Örneğin sonsuzluk içinde çok kısa bir süreç olan dünya yaşamında ve dünya realitesinde kendince tespit ettiği haksızlıkların cezasız kaldığı inancıdır. Bu kısıtlı düşünce, insanoğlunun yaşamı sadece doğum-ölüm süreci olarak görmesindendir. Halbuki belirli bilinç düzeyine, olgunluk seviyesine ulaşana kadar dünya ile bağlantısının pek çok defalar tekrar edileceğini, pek çok defa yeryüzüne doğacağını anlaması halinde çok farklı anlamlar, değerler kazanacaktır.

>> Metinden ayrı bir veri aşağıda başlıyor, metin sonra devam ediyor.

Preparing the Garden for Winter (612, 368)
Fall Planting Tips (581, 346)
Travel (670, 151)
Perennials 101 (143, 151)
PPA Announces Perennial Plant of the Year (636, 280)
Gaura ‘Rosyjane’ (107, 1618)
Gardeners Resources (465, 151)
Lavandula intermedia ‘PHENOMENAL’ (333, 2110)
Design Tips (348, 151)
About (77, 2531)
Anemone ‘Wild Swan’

Yani, bir değil birbirini takip eden ve bireyi her seferinde daha üst bir bilinç düzeyine çıkarmayı hedefleyen yaşamlarımız olduğunu, ve her yaşamın bir önceki ile irtibatlı olduğunu bilmek bakış açımızı , değer yargılarımızı ve buna bağlı davranış ve inançlarımızı yeniden şekillendirecektir. (.Bugün psikiyatrik araştırma ve ruhsal tedavilerde, bilinç altı olarak isimlendirilen bölümü de kapsayan ruhsal hafıza, günümüzde bilimsel metotlarla yapılan pek çok hipnotizma deneyinde, deneklerin EKMİNEZİ yöntemi ile geçmiş yaşamlarından sayfalar yakalamak mümkün olmaktadır.) Yaşamda kişiler arasındaki karakter farklarını oluşturan (iyiliksever, egoist, hoşgörülü, zalim, merhametli v.s) bu bilinç altında depolanmış önceki yaşamların ruhtaki, bilinç sahasındaki birikimidir.(olgun ruh, ham ruh veya genç ruh )Her geliş, bir öncesinin üzerine olumlulukları ilave edip, olumsuzlukları azaltacak anlayış ve davranışlara sahip olmak içindir. Yeterli seviyeye ulaşana kadar.
“ Dönüşünüz HEP O’nadır. Çünkü O yoktan var ediyor, sonra iman edip iyi işler yapan kimseleri ADALET ölçüsü ile mükafatlandırmak için geri döndürecektir.” (Yunus ayet. Sure 4) H.Elmalı
Bu ayette cok açık bir şekilde HEP İFADESİ KULLANILMIŞTIR. Hep; her zaman ,her daim anlamına gelen bir sözcüktür. Yani bir defaya mahsus olmayan, tekrarlayan anlamındadır. Pek çok defa bedensizken var edilen varlık, hep Yaratan’a geri döndürülmektedir. İman ederek kendini ne kadar geliştirirse (iyi işler yaparsa) adil ölçüler içinde biraz daha tekamül etmiş olmakta, dünya mektebinden mezun olmaya doğru ilerlemektedir. Adeta bir okulda okuyan talebenin aldığı notlarla üst sınıflara yükselmesi gibi
“Enkarnasyon (sadece fizik olarak) bedenlenmek değildir. Bir şuur (bilinç) halinden diğer bir şuur’a  (bilince) inkilaptır. (devrimdir,geçiştir)  S.P). Yeni bir bedende daha bilinçlenmiş,daha gelişmiş,daha olgun olarak doğmak anlamındadır.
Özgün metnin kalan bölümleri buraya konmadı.